PRX / fixer.prx.org

Media processing application.
MIT License
6 stars 1 forks source link

original_format job attribute #37

Closed pkarman closed 9 years ago

pkarman commented 9 years ago

The BaseProcessor class supports an original_format attribute which seems to allow for explicitly passing in the original file content type, esp when it cannot be determined from the URL.

However there does not seem to be a way to set that attribute when POSTing a new job. I would expect the Job API to accept a 'original_format' attribute to mirror the 'original' attribute.

kookster commented 9 years ago

passing in the format is one way to address part of the problem.

The crux is that soxi, used often in audio_monster, won't return good info if a file has no extension (thanks soxi :unamused: )

Rather than passing it in, we can detect the file type using: file --brief --mime-type some_local_file

or we can use the mimemagic gem that does something similar (though I think file is probably better).
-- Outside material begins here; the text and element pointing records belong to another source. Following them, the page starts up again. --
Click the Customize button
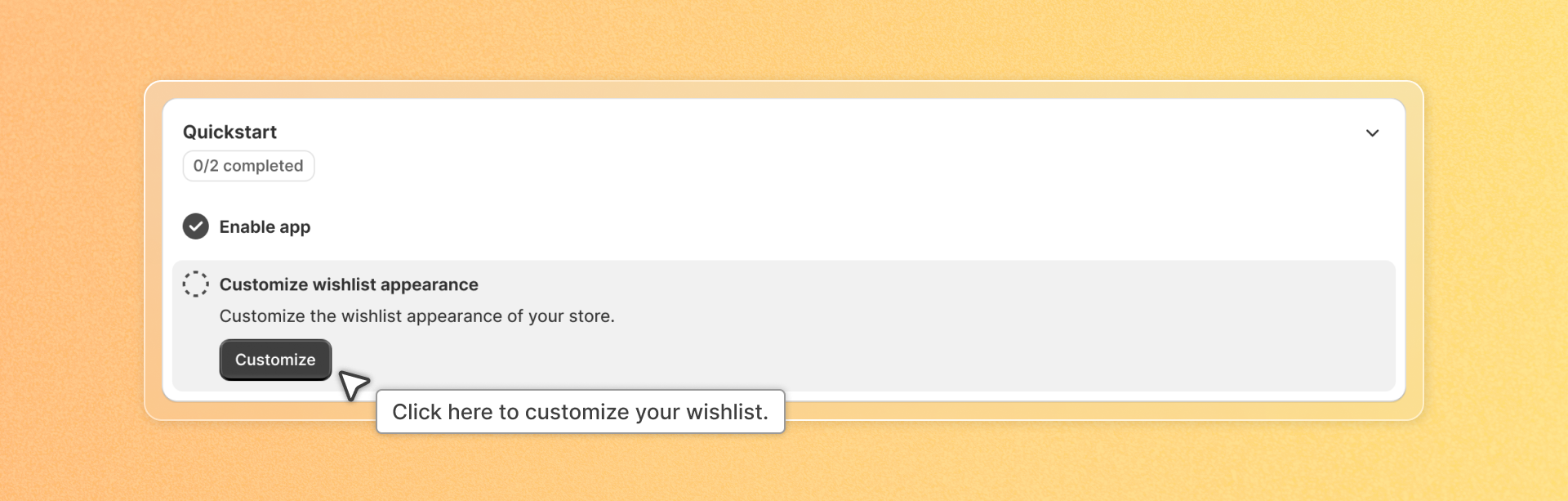 tap(275, 360)
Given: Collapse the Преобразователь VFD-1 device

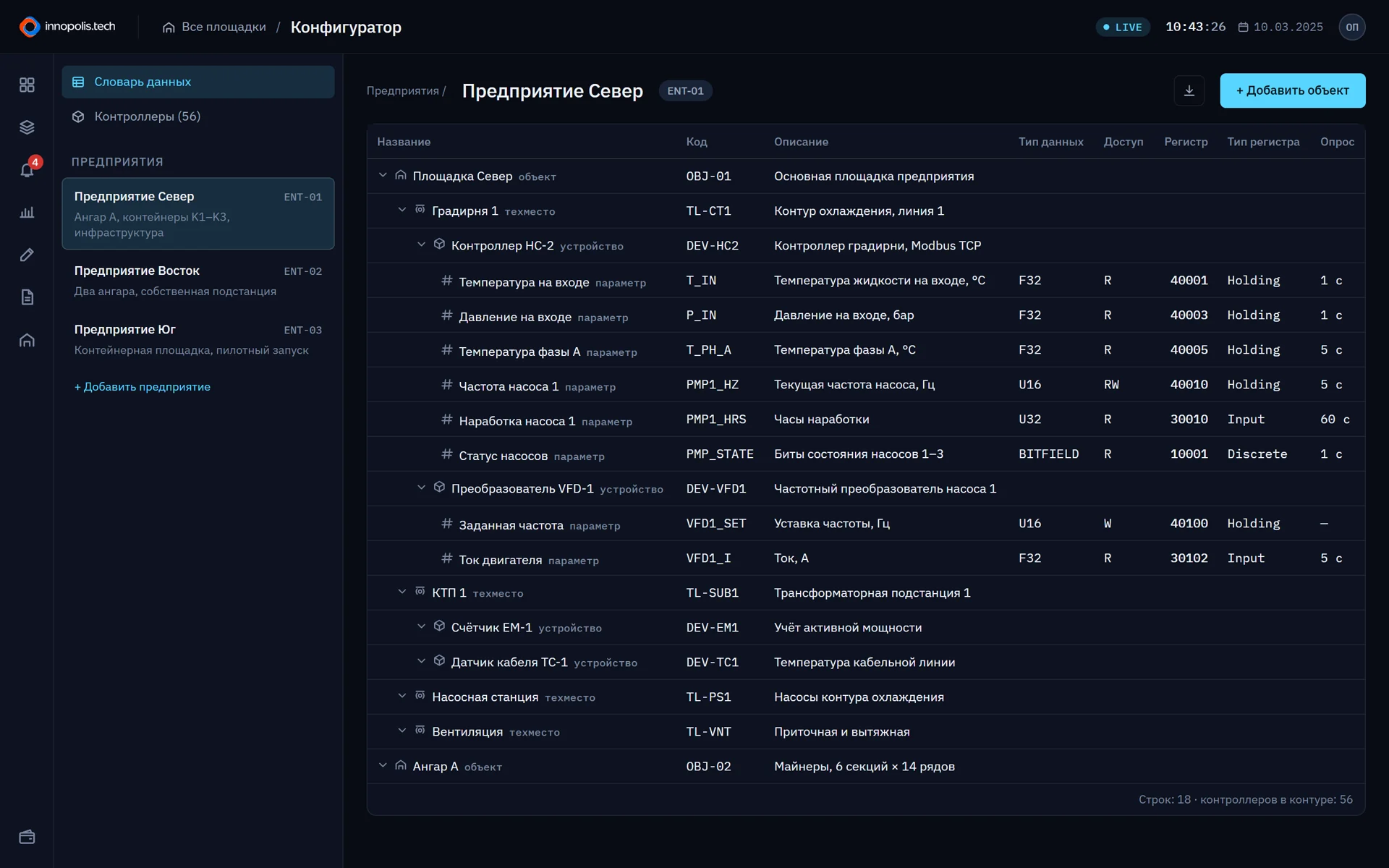Looking at the screenshot, I should tap(421, 488).
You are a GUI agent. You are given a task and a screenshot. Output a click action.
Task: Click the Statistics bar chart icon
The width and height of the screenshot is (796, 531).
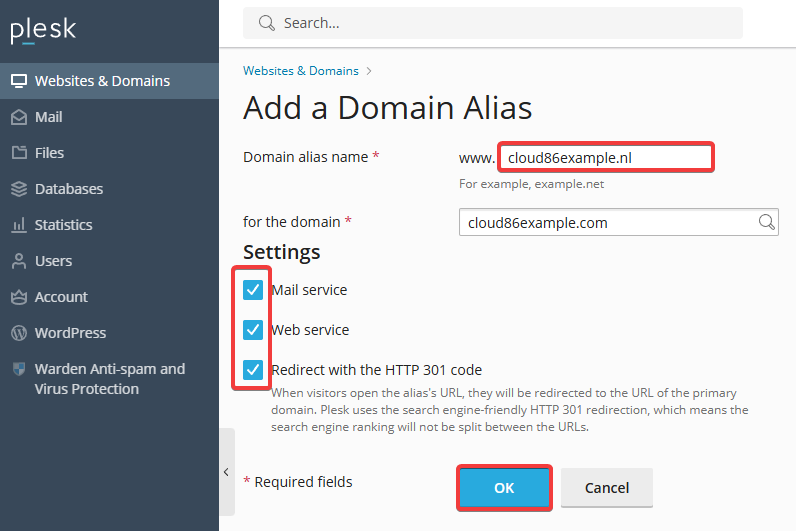coord(19,225)

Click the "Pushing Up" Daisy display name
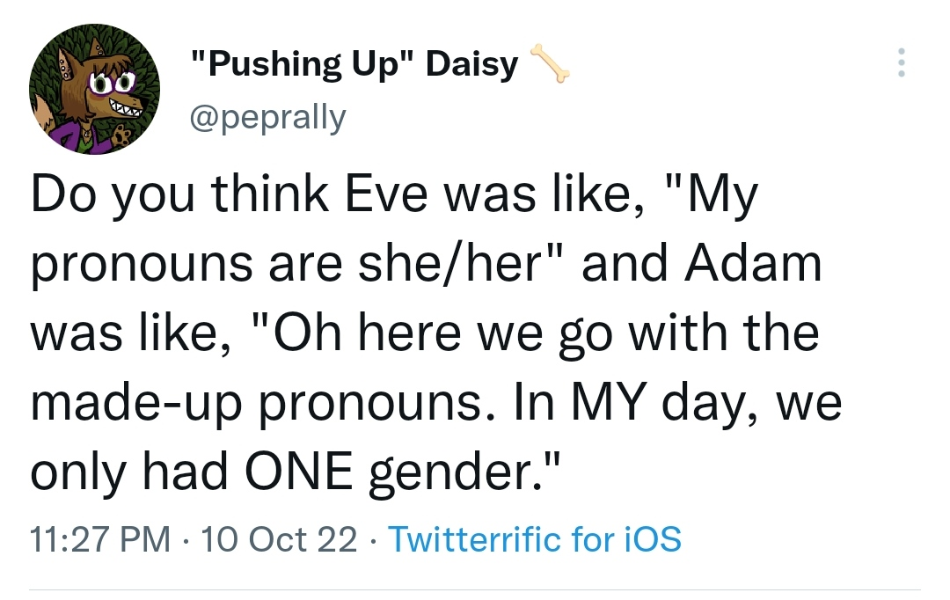click(354, 65)
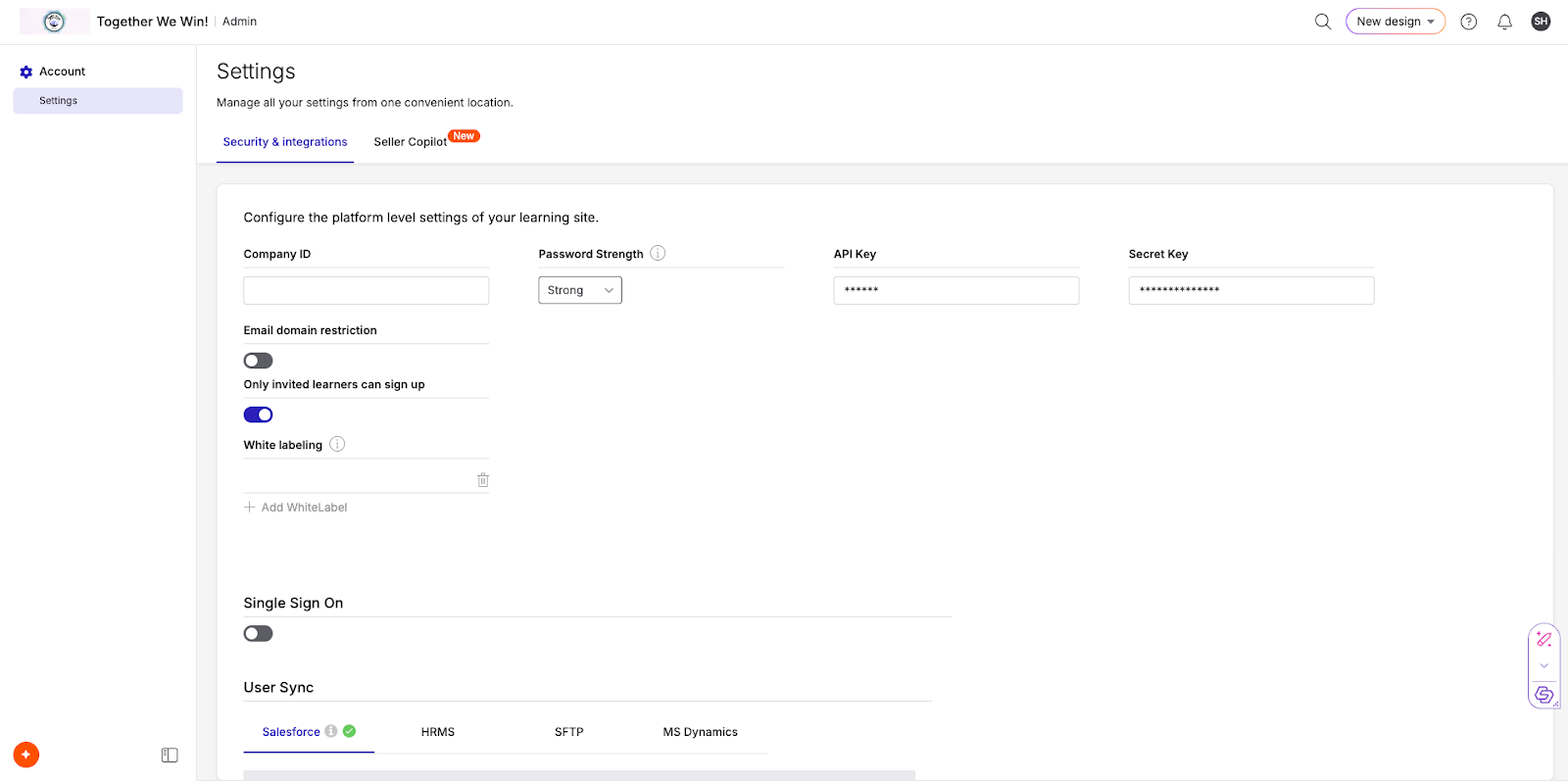Enable Email domain restriction toggle
Viewport: 1568px width, 781px height.
coord(258,361)
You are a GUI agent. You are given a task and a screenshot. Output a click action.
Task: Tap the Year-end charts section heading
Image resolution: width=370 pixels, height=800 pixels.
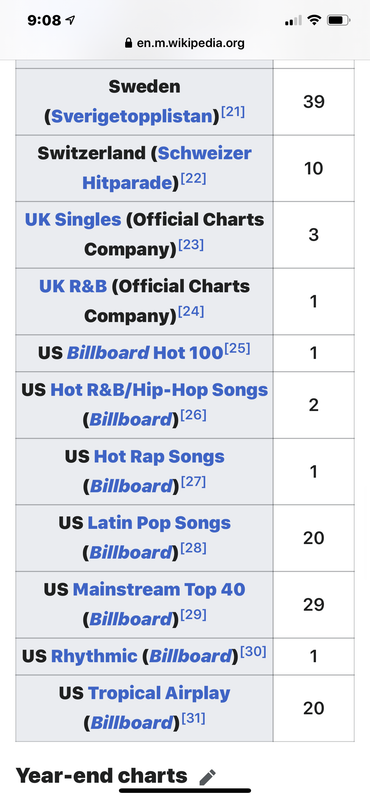click(102, 776)
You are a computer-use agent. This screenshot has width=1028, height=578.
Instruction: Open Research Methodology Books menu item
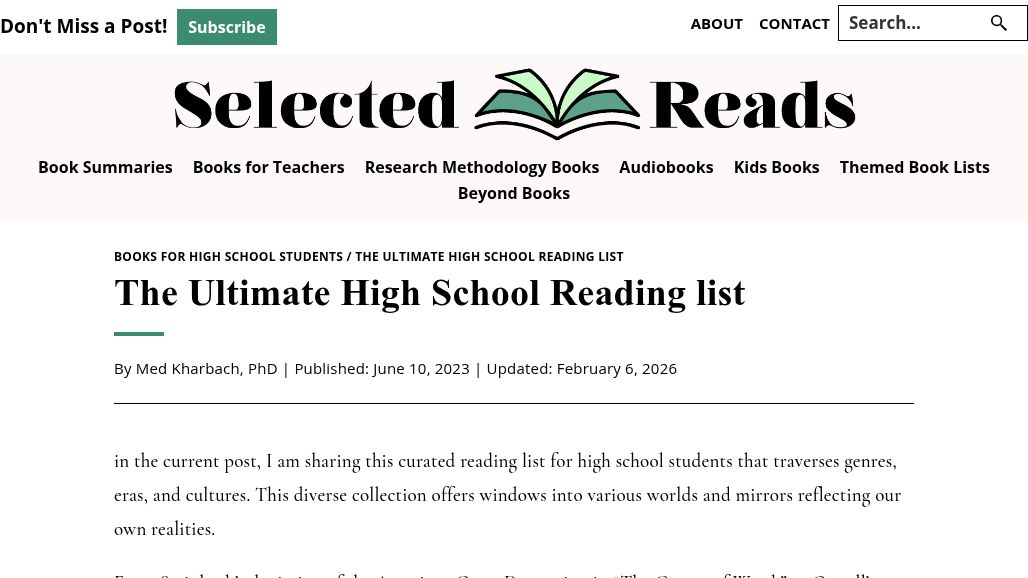pos(481,167)
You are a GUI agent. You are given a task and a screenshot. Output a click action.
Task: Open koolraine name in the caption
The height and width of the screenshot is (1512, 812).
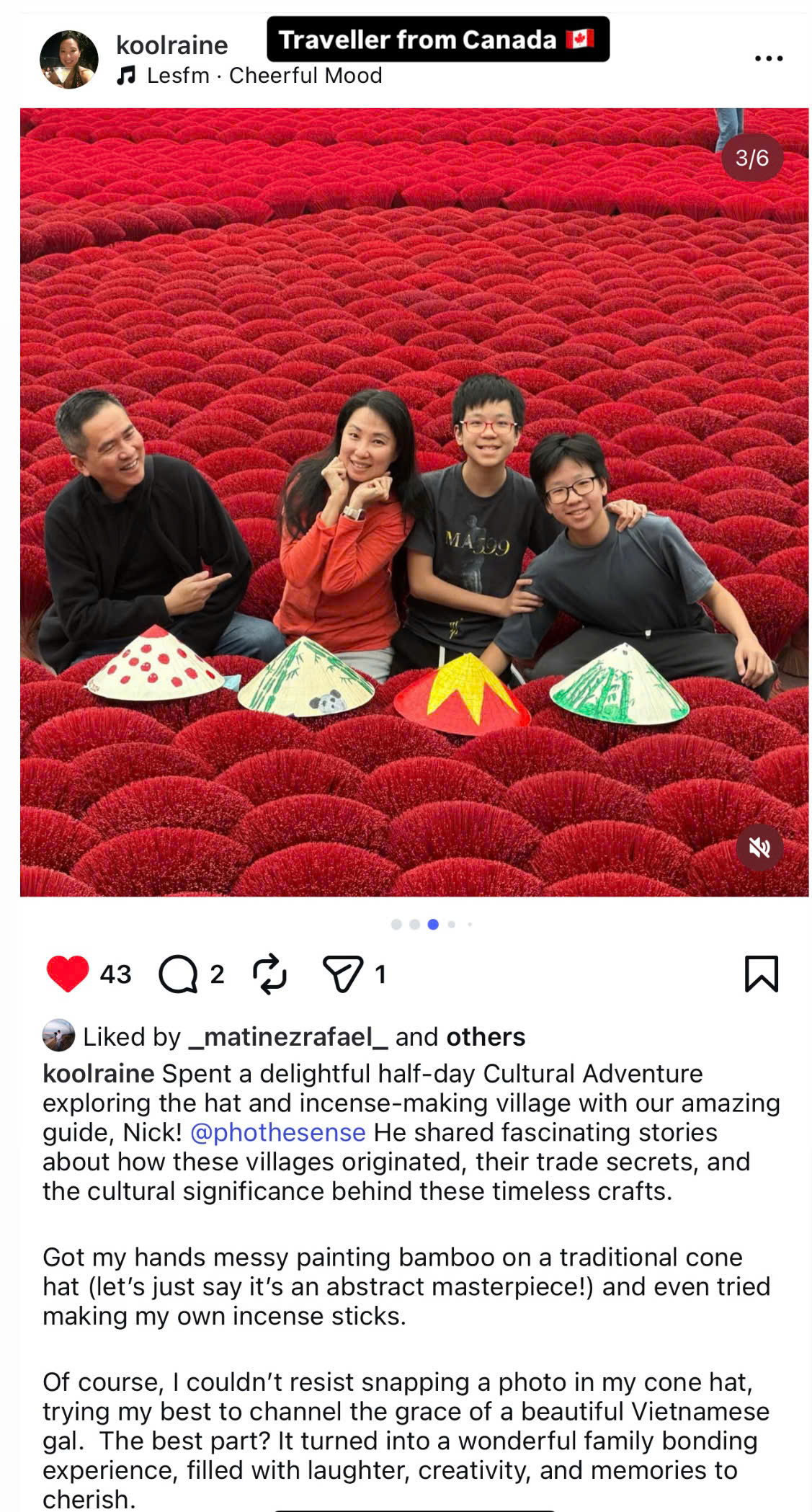pos(99,1074)
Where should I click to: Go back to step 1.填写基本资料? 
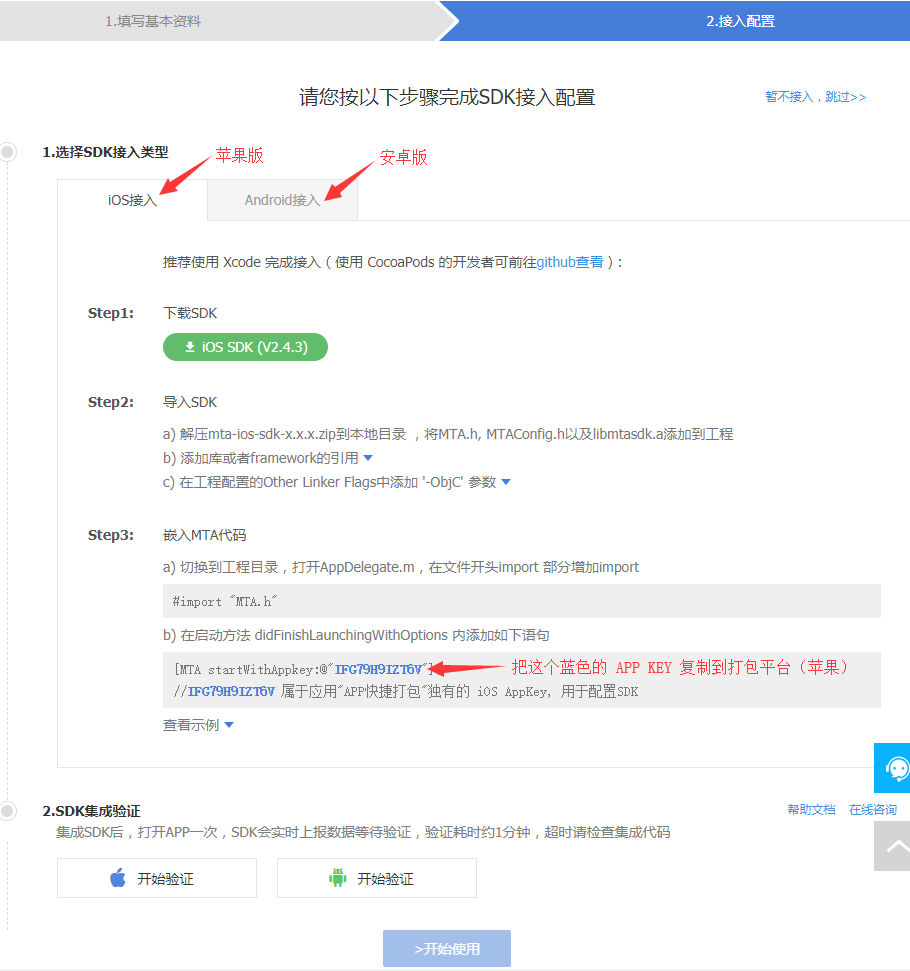coord(153,21)
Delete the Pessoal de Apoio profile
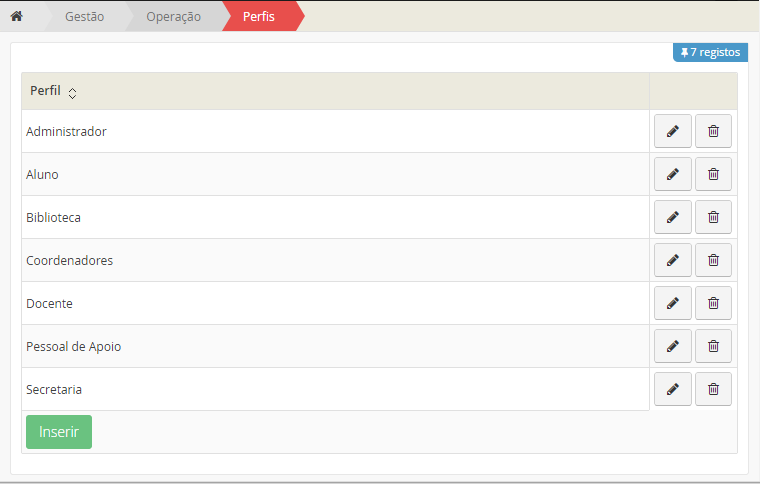The image size is (760, 484). (713, 346)
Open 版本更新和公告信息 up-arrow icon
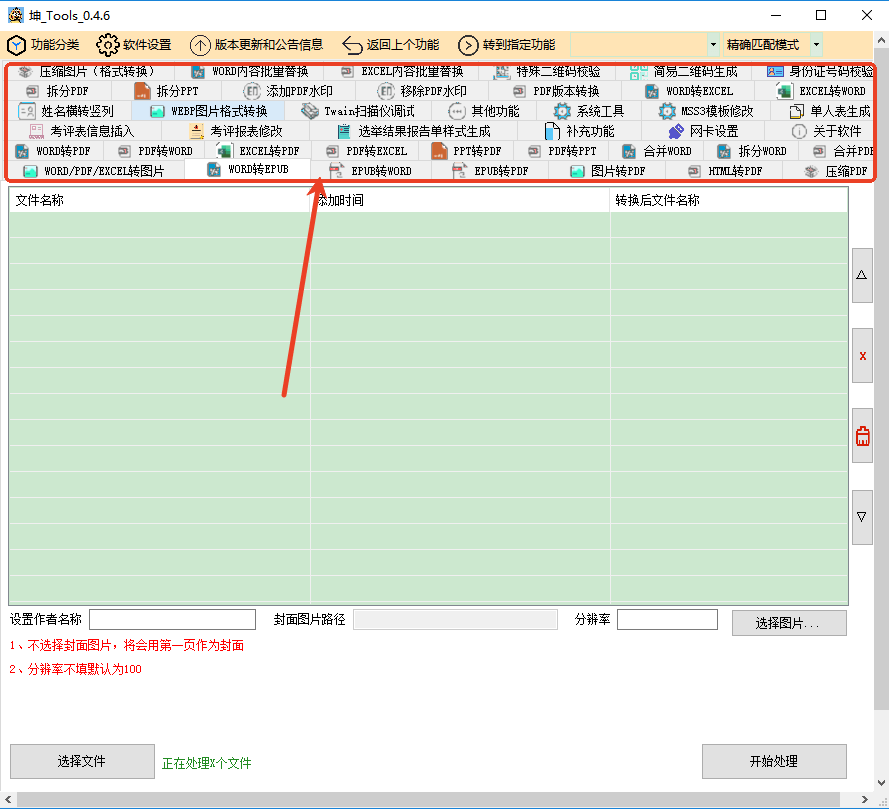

I use mimemagic in the speechmatics gem, and it has worked so far.

Given the type, we can set the extension of the created tempfile to use that, and everything will work.

Another option is to convert the soxi dependent methods in audio_monster to use ffmpeg which does a better job of detecting type w/o file extension.

pkarman commented 9 years ago

those all sound like good things to do, in addition to supporting explicitly passing in the format. +1

kookster commented 9 years ago

seems like the best option may be ffprobe, which can spit out nice json, and from the stream.codec and format.format_name you can figure out what the file should be pretty well.

ffprobe -v quiet -print_format json -show_format -show_streams test_file_no_extension

kookster commented 9 years ago

I have audio monster updated so it doesn't care about file extension anymore, and it is now relying on ffprobe instead of soxi. I also added better format detection to audio monster, so at least for audio it can be smarter about detecting the format regardless of file name.

Next up is updating fixer to use the latest, and to handle when original format is passed in via api call, or to detect it better when it isn't.

kookster commented 9 years ago

This was fixed by #39